It’s a similar story at the Peabody Museum at Harvard, which holds the remains of 19 enslaved individuals and over a thousand Native Americans, as well as at the Samuel George Morton cranial collection at the University of Pennsylvania Museum of Archaeology and Anthropology, which holds one of the world's most famous collections of human skulls. The museum, which includes skulls of Black Philadelphians and Indigenous people, issued a statement apologizing for its collection and stating that it rejected “scientific racism that was used to justify slavery and the unethical acquisition of the remains of enslaved people.”
Many of these human remains at the American Museum of Natural History were used in displays to highlight, discredit, or educate the public on scientific theories, including eugenics, and most of the collected remains belonged to people that had not consented to being used for study and display.
“Human remains collections were made possible by extreme imbalances of power," museum president Sean M. Decatur stated in a letter sent to staff and obtained by the New York Times. "Moreover, many researchers in the 19th and 20th centuries then used such collections to advance deeply flawed scientific agendas rooted in white supremacy — namely the identification of physical differences that could reinforce models of racial hierarchy.”
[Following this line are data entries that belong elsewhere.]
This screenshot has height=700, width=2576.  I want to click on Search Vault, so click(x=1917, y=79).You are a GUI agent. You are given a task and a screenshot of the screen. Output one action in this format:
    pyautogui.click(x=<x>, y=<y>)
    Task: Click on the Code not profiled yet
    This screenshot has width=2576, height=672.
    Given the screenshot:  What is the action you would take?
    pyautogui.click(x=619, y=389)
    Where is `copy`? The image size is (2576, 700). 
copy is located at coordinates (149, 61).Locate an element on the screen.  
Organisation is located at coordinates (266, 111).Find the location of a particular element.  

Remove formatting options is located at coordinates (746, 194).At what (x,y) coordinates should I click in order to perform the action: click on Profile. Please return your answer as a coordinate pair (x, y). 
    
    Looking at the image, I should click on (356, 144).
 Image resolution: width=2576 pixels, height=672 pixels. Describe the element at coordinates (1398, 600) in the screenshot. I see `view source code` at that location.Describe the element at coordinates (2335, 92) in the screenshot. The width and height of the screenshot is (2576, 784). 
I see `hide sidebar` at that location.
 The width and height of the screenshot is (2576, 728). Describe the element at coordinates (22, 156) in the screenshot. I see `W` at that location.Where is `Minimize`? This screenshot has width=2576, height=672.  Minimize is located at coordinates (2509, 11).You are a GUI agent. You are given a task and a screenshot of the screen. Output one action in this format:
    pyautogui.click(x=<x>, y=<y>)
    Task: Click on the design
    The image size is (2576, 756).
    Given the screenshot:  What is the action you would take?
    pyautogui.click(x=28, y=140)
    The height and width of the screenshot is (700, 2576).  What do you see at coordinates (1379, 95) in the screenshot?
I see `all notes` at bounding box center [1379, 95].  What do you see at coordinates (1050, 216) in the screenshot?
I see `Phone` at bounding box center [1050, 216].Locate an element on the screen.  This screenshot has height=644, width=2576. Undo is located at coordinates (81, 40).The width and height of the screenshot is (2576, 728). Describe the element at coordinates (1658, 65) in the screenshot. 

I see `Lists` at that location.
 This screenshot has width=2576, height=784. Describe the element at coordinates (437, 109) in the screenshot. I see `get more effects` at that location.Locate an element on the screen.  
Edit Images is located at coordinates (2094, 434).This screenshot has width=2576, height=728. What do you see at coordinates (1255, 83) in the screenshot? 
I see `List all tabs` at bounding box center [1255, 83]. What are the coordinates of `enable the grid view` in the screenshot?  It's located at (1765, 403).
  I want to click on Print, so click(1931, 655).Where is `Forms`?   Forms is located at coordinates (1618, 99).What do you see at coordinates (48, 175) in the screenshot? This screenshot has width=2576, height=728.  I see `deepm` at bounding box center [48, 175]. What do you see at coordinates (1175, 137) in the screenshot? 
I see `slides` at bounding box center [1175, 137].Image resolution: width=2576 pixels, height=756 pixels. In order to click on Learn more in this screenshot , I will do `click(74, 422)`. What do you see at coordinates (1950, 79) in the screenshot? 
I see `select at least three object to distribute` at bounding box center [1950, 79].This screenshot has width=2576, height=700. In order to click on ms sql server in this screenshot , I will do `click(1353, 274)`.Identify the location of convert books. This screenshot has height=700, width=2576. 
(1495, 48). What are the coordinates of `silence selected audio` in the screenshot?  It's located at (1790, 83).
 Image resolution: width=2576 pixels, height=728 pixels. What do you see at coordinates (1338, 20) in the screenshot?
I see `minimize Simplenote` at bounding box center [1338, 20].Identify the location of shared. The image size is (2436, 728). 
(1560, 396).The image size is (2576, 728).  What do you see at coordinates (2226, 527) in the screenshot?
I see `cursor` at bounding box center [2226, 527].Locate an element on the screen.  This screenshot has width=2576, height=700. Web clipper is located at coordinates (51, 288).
The Natural History Museum has three groups of remains that are at the heart of this controversy. The first is the collection of 2,200 remains of Native Americans that was supposed to be repatriated to descendants over thirty years ago under a federal law. Despite repatriating 1,000 such remains since that law went into effect, the Museum has been criticized for its slow pace of response. The Museum also has bones of five Black adults that were dug from a Manhattan cemetery for enslaved people in 1903. And, their “medical collection” includes remains for some 400 New Yorkers who were poor or unclaimed in the 1940s. These bodies initially went to medical schools but were transferred to the museum in a potentially illegal process.
For now, these bodies are no longer on display and with the added pressure from medical professionals, lawyers, anthropologists, and the recent media attention, we are hopeful that the American Museum of Natural History will right their history of wrongs in this area.